Losing one’s mom is a hard death to reconcile, for me at least.

My mom died on Aug. 1, 2017, in Medina, Ohio. She lived just slightly over a week longer than six months following my dad’s death. One of my columns a couple of months ago mentioned my parents were married 67 years and together for nearly 72 years. They courted during my dad’s service in World War II and after the war while he finished college prior to their marriage.

Is it any wonder mom was actually looking forward to her death? She dearly missed my dad, and, who wouldn’t after three quarters of a century being together.

Plus, she was in constant pain and decrepit from bad knees and hips. She was in kidney failure, so couldn’t use any pain meds stronger than Tylenol. Still, she rejected any non-familial help at home and refused to use a walker until she surprised us recently with her willingness to use one — but only from her car (yes, she was still driving) to her front door and back to the car again. She lived independently until a day prior to her death.

Now that I have experienced it, losing one’s mom is a hard death to reconcile, for me at least. Losing dad six months ago was hard. But mom’s loss has been harder.

Probably because of the four “B’s.” She bred us, bore us, breast-fed us, and bathed us. We were closer to our mom than anyone else until we were teens and even then we were with her — and she with us — more than anyone else until we were about 18 years old and “flew the coop” to make our own way as adults.

And then, too, losing a mom more clearly defines our own mortality doesn’t it?

Mom raised four kids, giving up most of her own goals and aspirations for ours, becoming a laundress — and a short order cook — instead. She changed, washed, and line-dried around 12,000 of our cloth diapers the way I figure it (assuming six per day times the year and a half (about 520 days) that we were in diapers times four kids equals 12,000 diapers, give or take a few).

If she prepared only one meal a day for five days a week for her family of six for 18 years, she made over 30,000 meals at home. Doubling that number wouldn’t be too far off.

She read to us and checked our homework. She soothed our physical and emotional hurts and berated us when we needed it and pushed us and loved us and forgave us and raised us to be good, educated, hard-working, caring, productive, and hardy people. We walked miles to the local shopping center as young kids, rode bikes without helmets, and roller-skated on metal-wheeled skates on concrete streets without knee and elbow pads — and had the “war wounds” to show for it. But she took it all in stride, hardly blinking an eye at all the blood, bruises, and tears over the years.
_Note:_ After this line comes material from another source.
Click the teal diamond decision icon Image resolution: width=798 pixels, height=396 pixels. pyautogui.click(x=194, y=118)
Refusing to give up and succumb to what she saw as less freedom, she demanded that she be permitted to live the life she wanted, regardless of how we might have felt about her “need” for some household help, right up until the end. She did it her way.
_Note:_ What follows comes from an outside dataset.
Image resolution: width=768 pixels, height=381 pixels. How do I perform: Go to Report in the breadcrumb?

And in doing so she gave us a great example of persistence and resilience and stick-to-itiveness that will serve us well as we, too, inevitably will age to some incapacities like she did.

Mom was, like us all, beautiful when she was young but, even better, she ripened into a “tough old broad” (I use this term with the greatest respect, admiration, and endearment) in her old age, a seasoning that served her well until the day she died.

We were blessed to be with her on that morning she died only because we had gathered in Ohio, my siblings and I, to celebrate her 89th birthday. Less than three days later, she was dead.

In the hospital, surrounded by her children holding her hands, she bolted upright in bed and exclaimed, “I’m going to dance my way out of this joint!” Though pain med induced and her dancing days far behind her, if that wasn’t mom, nothing was. She had always danced to her own tune. We all wished she could have danced her way — just as she always had — this time too.

Her last words were, “I need to get off this planet. I need to go home!” We whispered in her ears as we cradled her in our arms and laid her head back to her pillow, “You are going home mom.”